→ Your instructions:
Switch "element" to "item" in the lines between the one holding "has width=1897, height=1960." and the one holding "x-tick-label: 21.1Q is", inclusive, and give back only those lines with everything else unchanged.

→ Raw data:
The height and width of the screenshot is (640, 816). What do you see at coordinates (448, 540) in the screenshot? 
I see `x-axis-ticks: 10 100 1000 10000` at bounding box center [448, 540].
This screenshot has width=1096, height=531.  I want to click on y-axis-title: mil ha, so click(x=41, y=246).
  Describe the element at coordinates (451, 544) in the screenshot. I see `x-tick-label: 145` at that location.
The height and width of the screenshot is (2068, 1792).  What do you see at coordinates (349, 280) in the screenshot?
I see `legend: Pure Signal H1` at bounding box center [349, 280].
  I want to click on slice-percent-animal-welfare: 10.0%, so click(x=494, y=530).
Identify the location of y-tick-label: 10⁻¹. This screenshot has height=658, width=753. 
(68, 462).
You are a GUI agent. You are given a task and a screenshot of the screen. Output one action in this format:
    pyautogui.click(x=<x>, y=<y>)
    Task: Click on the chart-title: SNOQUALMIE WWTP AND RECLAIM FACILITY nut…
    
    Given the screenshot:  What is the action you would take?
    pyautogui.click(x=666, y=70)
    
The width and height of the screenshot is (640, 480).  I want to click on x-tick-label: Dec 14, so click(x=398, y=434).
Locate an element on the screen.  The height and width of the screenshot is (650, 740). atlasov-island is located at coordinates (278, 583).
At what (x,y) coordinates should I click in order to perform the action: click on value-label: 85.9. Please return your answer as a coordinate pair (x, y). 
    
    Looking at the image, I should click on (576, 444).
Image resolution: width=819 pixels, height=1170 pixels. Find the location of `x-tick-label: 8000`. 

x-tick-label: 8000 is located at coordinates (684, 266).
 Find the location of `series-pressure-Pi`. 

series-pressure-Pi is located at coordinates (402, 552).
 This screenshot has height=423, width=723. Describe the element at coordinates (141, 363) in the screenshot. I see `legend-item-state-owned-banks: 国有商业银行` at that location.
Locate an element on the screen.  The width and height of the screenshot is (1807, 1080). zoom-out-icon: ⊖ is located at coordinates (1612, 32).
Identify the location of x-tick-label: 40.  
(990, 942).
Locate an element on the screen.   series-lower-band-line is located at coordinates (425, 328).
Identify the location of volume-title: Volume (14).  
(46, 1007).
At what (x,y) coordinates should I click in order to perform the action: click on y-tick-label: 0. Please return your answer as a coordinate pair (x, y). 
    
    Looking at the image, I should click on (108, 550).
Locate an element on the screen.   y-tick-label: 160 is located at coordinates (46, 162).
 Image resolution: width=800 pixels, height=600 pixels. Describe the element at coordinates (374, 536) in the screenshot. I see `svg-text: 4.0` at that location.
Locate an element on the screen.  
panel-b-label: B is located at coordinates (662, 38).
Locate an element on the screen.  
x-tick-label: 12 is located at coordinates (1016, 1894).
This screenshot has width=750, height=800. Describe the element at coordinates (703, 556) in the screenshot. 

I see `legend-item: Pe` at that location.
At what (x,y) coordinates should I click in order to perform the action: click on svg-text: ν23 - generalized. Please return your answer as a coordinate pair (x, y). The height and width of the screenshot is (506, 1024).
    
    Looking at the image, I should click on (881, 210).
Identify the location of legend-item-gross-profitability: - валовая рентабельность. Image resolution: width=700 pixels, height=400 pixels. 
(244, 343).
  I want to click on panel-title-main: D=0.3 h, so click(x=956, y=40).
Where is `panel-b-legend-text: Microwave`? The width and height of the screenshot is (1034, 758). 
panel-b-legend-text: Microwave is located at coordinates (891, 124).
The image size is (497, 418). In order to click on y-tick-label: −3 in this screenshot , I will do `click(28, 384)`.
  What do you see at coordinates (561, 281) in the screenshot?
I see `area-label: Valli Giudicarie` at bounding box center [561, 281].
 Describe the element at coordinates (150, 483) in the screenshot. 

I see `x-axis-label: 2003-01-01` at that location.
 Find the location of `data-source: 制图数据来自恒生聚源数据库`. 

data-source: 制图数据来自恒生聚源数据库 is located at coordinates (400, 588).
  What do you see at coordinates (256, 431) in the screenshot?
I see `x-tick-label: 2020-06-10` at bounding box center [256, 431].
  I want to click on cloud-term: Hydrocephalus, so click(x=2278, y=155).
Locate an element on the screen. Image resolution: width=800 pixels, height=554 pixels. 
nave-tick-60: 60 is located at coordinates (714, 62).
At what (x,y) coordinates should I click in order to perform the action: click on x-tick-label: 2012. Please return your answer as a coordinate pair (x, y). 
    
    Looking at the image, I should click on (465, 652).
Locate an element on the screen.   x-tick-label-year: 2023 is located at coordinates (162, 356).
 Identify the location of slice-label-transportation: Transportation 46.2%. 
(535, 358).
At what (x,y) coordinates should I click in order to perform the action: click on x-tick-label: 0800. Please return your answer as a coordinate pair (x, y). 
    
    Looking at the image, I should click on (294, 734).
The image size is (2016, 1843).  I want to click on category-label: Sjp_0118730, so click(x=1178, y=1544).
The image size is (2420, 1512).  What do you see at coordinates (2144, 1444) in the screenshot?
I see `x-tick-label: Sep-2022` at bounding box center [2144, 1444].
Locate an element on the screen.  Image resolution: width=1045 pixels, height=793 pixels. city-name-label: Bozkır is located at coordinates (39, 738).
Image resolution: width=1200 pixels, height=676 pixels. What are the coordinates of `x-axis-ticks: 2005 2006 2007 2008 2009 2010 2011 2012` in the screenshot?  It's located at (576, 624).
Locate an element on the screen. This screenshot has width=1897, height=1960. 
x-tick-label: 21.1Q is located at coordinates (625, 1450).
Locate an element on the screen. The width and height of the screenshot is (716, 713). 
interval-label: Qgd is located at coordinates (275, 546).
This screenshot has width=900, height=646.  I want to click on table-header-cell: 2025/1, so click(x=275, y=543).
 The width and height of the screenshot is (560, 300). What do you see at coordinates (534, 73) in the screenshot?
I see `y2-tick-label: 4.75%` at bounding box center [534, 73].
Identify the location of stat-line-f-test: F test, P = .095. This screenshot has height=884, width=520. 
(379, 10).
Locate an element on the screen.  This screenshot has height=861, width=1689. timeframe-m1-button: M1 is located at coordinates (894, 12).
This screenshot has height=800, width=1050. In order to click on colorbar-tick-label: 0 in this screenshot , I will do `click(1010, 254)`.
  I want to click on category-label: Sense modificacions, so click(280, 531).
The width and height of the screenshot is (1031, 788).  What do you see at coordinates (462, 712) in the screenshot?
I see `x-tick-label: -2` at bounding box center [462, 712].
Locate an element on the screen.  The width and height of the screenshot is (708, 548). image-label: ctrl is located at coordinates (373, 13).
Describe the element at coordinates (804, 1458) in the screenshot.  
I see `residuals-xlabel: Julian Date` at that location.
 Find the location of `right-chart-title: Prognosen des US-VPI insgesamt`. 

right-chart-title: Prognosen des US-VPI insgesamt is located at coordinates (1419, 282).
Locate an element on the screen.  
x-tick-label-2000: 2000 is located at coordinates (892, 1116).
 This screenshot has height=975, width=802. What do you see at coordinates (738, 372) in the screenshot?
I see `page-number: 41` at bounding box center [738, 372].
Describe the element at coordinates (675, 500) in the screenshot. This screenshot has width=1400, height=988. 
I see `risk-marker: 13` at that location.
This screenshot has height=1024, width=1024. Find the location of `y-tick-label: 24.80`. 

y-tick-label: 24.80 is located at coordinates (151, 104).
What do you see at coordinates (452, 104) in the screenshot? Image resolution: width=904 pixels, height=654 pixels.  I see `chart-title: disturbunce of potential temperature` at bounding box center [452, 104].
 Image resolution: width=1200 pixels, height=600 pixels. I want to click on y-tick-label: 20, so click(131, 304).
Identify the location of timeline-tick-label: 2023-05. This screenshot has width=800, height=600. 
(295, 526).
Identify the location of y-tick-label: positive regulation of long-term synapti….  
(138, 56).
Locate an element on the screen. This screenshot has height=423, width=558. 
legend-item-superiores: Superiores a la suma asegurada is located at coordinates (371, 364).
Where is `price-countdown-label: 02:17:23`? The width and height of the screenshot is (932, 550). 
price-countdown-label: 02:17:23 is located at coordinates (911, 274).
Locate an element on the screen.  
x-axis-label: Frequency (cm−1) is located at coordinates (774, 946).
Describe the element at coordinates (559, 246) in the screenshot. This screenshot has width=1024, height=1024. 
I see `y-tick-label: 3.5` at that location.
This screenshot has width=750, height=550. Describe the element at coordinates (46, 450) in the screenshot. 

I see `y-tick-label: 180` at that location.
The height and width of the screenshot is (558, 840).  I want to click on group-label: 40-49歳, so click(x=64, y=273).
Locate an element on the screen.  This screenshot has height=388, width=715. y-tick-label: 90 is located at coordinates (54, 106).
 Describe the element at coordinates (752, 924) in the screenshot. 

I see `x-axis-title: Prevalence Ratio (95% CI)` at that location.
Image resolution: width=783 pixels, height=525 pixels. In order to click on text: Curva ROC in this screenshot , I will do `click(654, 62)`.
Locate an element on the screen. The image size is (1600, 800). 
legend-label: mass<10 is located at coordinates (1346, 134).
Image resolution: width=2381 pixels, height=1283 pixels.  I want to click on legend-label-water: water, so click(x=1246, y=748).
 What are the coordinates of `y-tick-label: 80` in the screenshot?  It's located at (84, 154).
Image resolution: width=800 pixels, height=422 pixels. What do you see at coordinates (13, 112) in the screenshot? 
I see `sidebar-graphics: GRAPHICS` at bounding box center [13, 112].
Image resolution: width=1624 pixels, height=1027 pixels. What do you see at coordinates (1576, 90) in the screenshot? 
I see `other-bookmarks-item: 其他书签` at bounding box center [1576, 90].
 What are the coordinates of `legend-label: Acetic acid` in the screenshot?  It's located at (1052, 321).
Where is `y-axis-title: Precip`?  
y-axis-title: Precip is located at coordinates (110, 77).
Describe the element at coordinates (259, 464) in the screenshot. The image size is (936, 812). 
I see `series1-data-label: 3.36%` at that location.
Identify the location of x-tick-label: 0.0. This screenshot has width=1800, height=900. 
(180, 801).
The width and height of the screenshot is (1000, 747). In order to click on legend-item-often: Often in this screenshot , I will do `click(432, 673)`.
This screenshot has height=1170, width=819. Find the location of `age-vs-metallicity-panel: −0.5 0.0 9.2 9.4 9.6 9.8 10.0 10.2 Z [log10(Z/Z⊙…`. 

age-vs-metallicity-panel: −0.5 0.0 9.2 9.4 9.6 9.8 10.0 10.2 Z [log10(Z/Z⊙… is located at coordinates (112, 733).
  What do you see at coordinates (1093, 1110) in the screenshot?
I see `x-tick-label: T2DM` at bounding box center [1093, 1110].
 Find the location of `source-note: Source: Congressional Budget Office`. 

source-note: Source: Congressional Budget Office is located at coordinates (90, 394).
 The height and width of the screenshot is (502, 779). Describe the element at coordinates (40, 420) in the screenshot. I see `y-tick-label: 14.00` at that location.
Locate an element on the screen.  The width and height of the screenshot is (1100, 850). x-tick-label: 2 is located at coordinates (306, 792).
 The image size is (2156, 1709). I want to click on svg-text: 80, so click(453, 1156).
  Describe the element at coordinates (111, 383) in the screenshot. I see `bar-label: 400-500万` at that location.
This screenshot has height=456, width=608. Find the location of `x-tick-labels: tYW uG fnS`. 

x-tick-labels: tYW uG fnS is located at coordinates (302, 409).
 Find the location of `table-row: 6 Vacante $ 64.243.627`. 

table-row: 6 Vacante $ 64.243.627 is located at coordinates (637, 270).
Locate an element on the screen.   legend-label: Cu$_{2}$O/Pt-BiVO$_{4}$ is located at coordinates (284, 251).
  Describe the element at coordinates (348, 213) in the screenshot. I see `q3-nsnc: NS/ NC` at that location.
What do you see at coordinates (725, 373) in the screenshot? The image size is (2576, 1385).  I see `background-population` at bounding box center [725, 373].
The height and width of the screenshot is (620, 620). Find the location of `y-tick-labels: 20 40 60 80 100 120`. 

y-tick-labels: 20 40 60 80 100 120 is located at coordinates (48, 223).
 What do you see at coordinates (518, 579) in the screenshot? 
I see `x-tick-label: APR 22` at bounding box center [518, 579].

→ Solution for this problem:
Locate an item on the screen. This screenshot has width=1897, height=1960. 
x-tick-label: 21.1Q is located at coordinates (625, 1450).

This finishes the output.